WHAT YOU NEED TO DO> Set out everything from the start of the data down to the line containing "Looking at the screenshot, I should 113,791.", both included, as a Markdown table with the columns Row and Line. Number each row and leave out blank lines.

RECORD EXCERPTS>

[start]

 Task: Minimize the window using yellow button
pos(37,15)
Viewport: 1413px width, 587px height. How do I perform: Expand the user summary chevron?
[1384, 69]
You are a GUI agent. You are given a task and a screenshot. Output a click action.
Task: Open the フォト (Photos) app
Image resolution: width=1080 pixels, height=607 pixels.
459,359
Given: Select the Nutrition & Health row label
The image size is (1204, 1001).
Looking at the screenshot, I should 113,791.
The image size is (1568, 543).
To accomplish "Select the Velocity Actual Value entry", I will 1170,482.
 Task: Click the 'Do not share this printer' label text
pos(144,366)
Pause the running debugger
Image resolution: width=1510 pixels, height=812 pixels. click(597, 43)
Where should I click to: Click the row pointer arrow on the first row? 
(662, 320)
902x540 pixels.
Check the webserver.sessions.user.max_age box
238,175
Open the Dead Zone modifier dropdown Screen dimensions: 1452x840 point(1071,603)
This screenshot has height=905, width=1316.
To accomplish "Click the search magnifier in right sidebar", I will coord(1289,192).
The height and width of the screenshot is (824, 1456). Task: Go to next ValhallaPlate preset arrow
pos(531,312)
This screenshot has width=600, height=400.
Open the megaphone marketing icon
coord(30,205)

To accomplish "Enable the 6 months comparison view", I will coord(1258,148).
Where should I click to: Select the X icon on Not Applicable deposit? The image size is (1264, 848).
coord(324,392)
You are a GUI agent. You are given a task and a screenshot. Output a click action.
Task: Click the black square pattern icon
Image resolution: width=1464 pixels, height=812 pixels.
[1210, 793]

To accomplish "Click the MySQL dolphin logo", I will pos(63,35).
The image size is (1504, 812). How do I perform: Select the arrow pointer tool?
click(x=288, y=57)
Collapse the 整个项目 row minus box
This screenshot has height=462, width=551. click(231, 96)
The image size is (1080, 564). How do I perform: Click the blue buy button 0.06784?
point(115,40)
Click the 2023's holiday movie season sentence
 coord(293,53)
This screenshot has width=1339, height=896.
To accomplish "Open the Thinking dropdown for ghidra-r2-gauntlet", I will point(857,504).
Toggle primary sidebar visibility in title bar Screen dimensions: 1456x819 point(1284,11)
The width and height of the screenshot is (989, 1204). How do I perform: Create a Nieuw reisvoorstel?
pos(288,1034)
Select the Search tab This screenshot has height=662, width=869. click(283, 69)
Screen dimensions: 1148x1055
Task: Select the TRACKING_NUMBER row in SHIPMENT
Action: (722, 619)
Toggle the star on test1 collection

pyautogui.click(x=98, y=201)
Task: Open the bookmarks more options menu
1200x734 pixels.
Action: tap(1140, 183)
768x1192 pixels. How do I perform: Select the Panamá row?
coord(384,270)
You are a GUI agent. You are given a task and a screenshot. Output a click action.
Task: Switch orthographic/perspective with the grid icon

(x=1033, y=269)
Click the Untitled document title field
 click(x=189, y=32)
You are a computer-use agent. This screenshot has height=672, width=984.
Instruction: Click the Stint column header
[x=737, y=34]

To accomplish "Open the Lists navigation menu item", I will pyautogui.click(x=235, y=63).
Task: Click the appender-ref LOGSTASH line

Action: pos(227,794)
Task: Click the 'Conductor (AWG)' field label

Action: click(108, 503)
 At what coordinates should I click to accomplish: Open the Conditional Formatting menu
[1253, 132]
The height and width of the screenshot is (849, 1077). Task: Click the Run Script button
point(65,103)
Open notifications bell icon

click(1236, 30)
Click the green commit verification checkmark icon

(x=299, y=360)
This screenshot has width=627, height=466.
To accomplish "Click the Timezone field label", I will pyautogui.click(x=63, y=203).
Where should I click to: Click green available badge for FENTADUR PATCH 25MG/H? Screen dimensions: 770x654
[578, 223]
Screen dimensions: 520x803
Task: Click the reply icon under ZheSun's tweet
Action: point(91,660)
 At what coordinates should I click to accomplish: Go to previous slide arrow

[end]

COMPLETE ANSWER>
| Row | Line |
|---|---|
| 1 |  Task: Minimize the window using yellow button |
| 2 | pos(37,15) |
| 3 | Viewport: 1413px width, 587px height. How do I perform: Expand the user summary chevron? |
| 4 | [1384, 69] |
| 5 | You are a GUI agent. You are given a task and a screenshot. Output a click action. |
| 6 | Task: Open the フォト (Photos) app |
| 7 | Image resolution: width=1080 pixels, height=607 pixels. |
| 8 | 459,359 |
| 9 | Given: Select the Nutrition & Health row label |
| 10 | The image size is (1204, 1001). |
| 11 | Looking at the screenshot, I should 113,791. |